İçinden de; “keşke Başbakan benim kocam olsun” diye geçirmiştir belki de.
Bu denli seveni olan, onun uğruna kocasını bile boşamak isteyen birileri varken, nasıl baş edeceksin.
Başbakan “Camide bira içildi, başı kapalı benim bacıma saldırdılar,” dedi mi, dedi.
İnternete düşen ses kayıtları, görüntüler, sahte, uydurma, montaj dedi mi, dedi.
25 Mart’ta çok önemli bir belge açıklanacak, Tayyip ülkeyi terk edecek, kaçacak, artık bu belge yayınlandığında iktidar koltuğunda oturamaz diyenlere ne oldu? Ne belge yayınlandı, ne de Başbakan koltuğunu bıraktı.
Devletin en üst merciindeki toplantı dinlenmiş, konuşmalar internet ortamına düştü, ne oldu? Yayınlayanlar ve dinleyenler vatan haini ilan edildi, Başbakan mağdur oldu, halk da üzüldü bu duruma ve verdi oyunu AK Partiye.
Politikayı iyi bileceksin ve halkın nabzına göre şerbeti vereceksin.

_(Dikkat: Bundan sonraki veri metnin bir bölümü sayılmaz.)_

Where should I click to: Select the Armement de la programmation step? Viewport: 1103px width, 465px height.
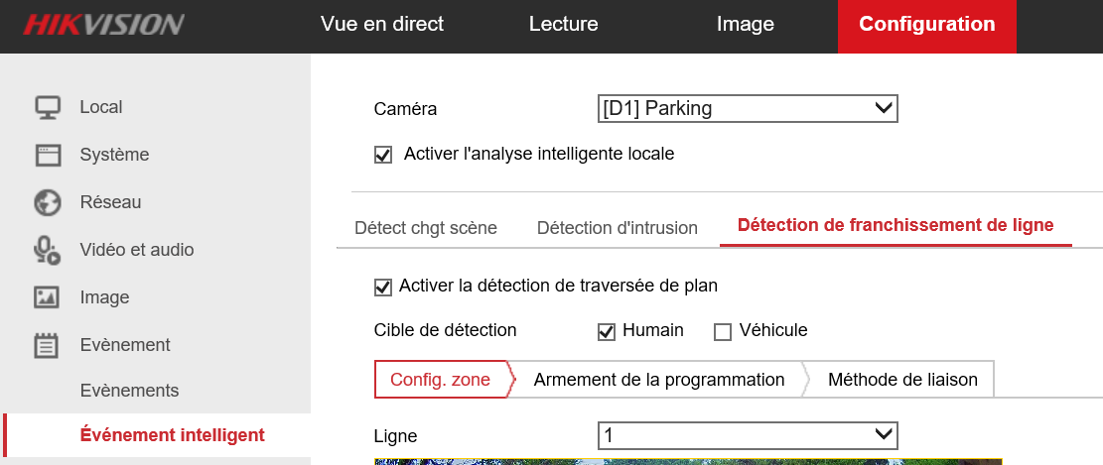pos(659,380)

Senin halkın, okumaz, araştırmaz, duyduğuna inanır. Müslüman insan yalan söylemez, hile yapmaz der, ona güvenir ve itimat eder.
Başbakan, ne dedi Eskişehir miting meydanında: “Ben çocuklarıma helal lokma yedirmedim” demedi mi, dedi.
Halk bunu dil sürçmesi kabul etti ve Başbakanına sahip çıktı.
Bunca olaylara rağmen, gümbür gümbür oyları alan AK Parti ile kim güreş tutabilir?
Bu şartlar da Muhalefetin başarılı olabilmesi mümkün mü?
Mümkün değil.
Hele ki, Tiyatrocu Levent Kırca çıkarda İstanbul Belediye Başkanı olmaya karar verirse, aldığı oylar boşa gider ve düşmanı olduğu AK Partiye hizmet etmiş olur.
Büyük şehirlerde kazanabilme imkânı olmayan partiler seçimi kazanma şansı olan partiye destek verseydi, tablo değişmez miydi?
Bir türlü bunu gerçekleştiremiyorlar. 
Nedeni ise gerçekleri görememek ve benlik duygusu.
Belediye seçimlerinde en önemli faktör, halkın adayı benimsemesidir.
Belediye halka iyi hizmet götürdü ise, o aday benimsenir.
Birde Partilerin il ve ilçe Başkanlarının halkın nabzını tutabilmeleridir.
Halk ile yakın ilişkide olmayan ilçe başkanları partisine oy kaybettirir.
Bu nedenle de kazanamazsınız.
CHP neden bu fırsatı değerlendiremedi?
CHP Başkanı Kemal Kılıçdaroğlu, büyük bir fırsat yakaladım sevdası ile Başbakan R.Tayyip Erdoğan’a hırsız, hırsız, hırsız diyerek yüklendi.
Bu yanlış oldu bence.
Bizim halkımız mağdurun yanında yer alır.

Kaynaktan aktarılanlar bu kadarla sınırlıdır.